Trickle-down Censorship



As a personal account of the daily realities of censorship in China, JFK Miller’s book Trickle-down Censorship is an excellent read, although Amazon only seems to have it in Kindle format. This is not a book about the big censorship stories which gain worldwide attention, but the endless personal restraints all are required to abide by.

It is not a tale of hard-faced enforcers either. Miller's main censors were part-timers, educated and personable party members apparently willing to do the job with barely a hint of the iron fist behind their polite requirements.The blurb is a good summary.

A Westerner's inside look into the workings of Chinese society.

For six years, from 2005 to 2011, Australian JFK Miller worked in Shanghai for English-language publications censored by state publishers under the aegis of the Chinese Communist Party. In this wry memoir, he offers a view of that regime, as he saw it, as an outsider from the bottom up.

'Trickle-Down Censorship' explores how censorship affected him, a Westerner who took free speech for granted. It is about how he learned censorship in a system where the rules are kept secret; it is about how he became his own Thought Police through self-censorship; it is about the peculiar relationship he developed with his censors, and the moral choices he made as a result of censorship and how, having made those choices, he viewed others.

Although censorship in China is extremely pervasive and thorough and far removed from our Western experience, the situation depicted in Miller's book does not feel entirely alien. It is not difficult to envisage how it has been made to work and if Miller's experiences are any guide, it is not about to break down anytime soon. The book is very quotable too. Here are a few.

Every word, every story, every photograph, every advertisement, every classified—indeed every square inch of column space in our magazine—will be pored over, not by one censor, but by a team of five, to ensure we adhere to Minitrue’s guidelines. Guidelines that are, at least officially, known only to Minitrue and our censors. This is part of the game, to keep us guessing and second-guessing as to the whereabouts of that forbidding red line.

It would be a little too dramatic to say that I betrayed my conscience or sold my soul by submitting to censorship. If I did then it wasn’t in a single transaction, but a series of tiny installments: my acquiescence to a word cut, a paragraph excised, a story deleted, a headline changed.

Every informed Chinese knows the state media is censored, the horrible truths redacted and the unpalatable facts sanitized.

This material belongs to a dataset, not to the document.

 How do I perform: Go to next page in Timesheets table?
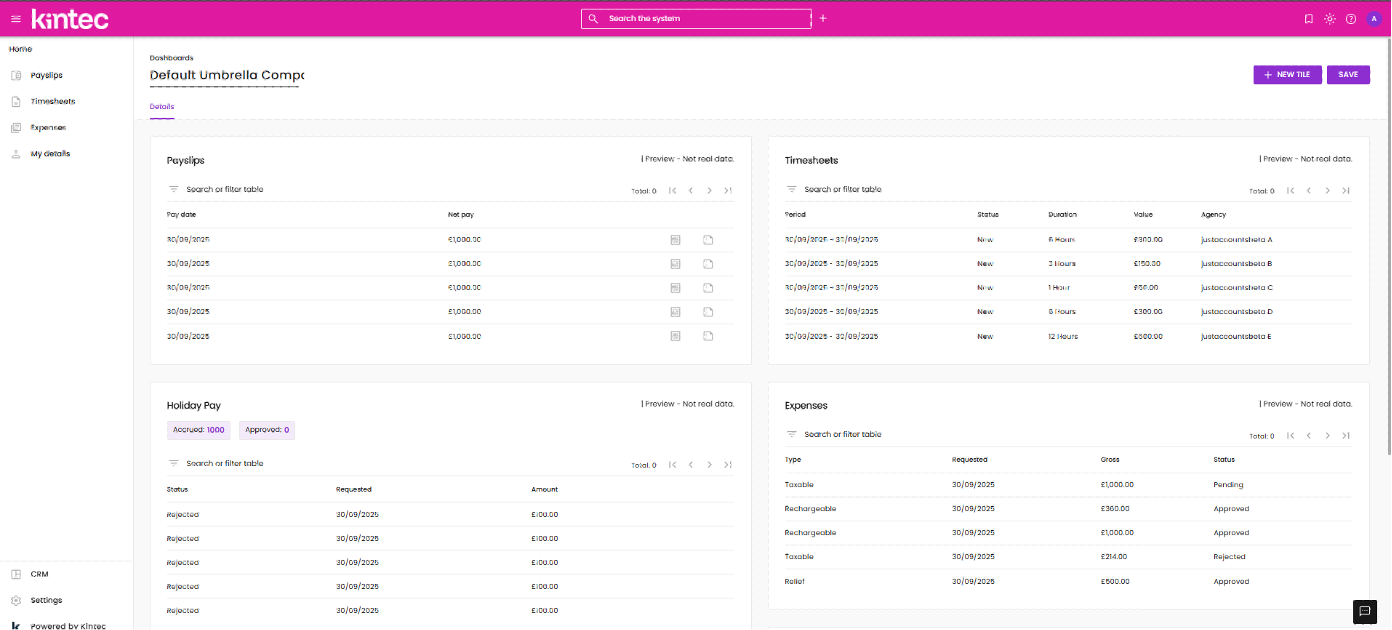(x=1328, y=191)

This doesn’t make them unpatriotic or anti-establishment, just discerning readers.

Guanxi is the oil that lubricates China. You cannot get anything significant achieved in the country without it. This is a country run by men, not law, as sundry others have observed. Guanxi has no Western equivalent; “relationships”, “connections”, “network” don’t quite cut it, and this tangled web of favors paid and repaid, of relationships cultivated and nurtured, is simply, wholly, exhausting to our linear Western minds.

5 comments:

Sam Vega said...

I've just had a quick look at the wiki page on "guanxi". It's a term I hadn't heard before, but the basic outlines are fairly simple. One important question comes to mind. Is guanxi more efficient and effective than Western bureaucracy as described by Weber? The impersonal, fact-driven, rational process which separates its functionaries from their kin and community and personalities in the service of efficiency.

Were the West able to restore this in its full glory (think German industrial bureaucracy, or the British Raj at its best) how would they fare in a straight fight?

A K Haart said...

Sam - I don't know the answer to that, but it may be that neither is stable in the long term. Perhaps the evolution of new ideas has to flourish in order to keep stagnation at bay. There is no system to promote evolution other than evolution itself which isn't a system.

Roger said...

I suspect Donald and Theresa look at the way China is governed and think - if only..... The way of the future, you know it makes sense.

Demetrius said...

In the UK going to the right school or college seemed to help.

A K Haart said...

Roger - I'm sure many senior bureaucrats see China as a possible model for the future. The EU certainly seems to be going that way, assuming it survives.

Demetrius - mixing with the right people from an early age seems to be the golden key. The right school or college is a good starting point.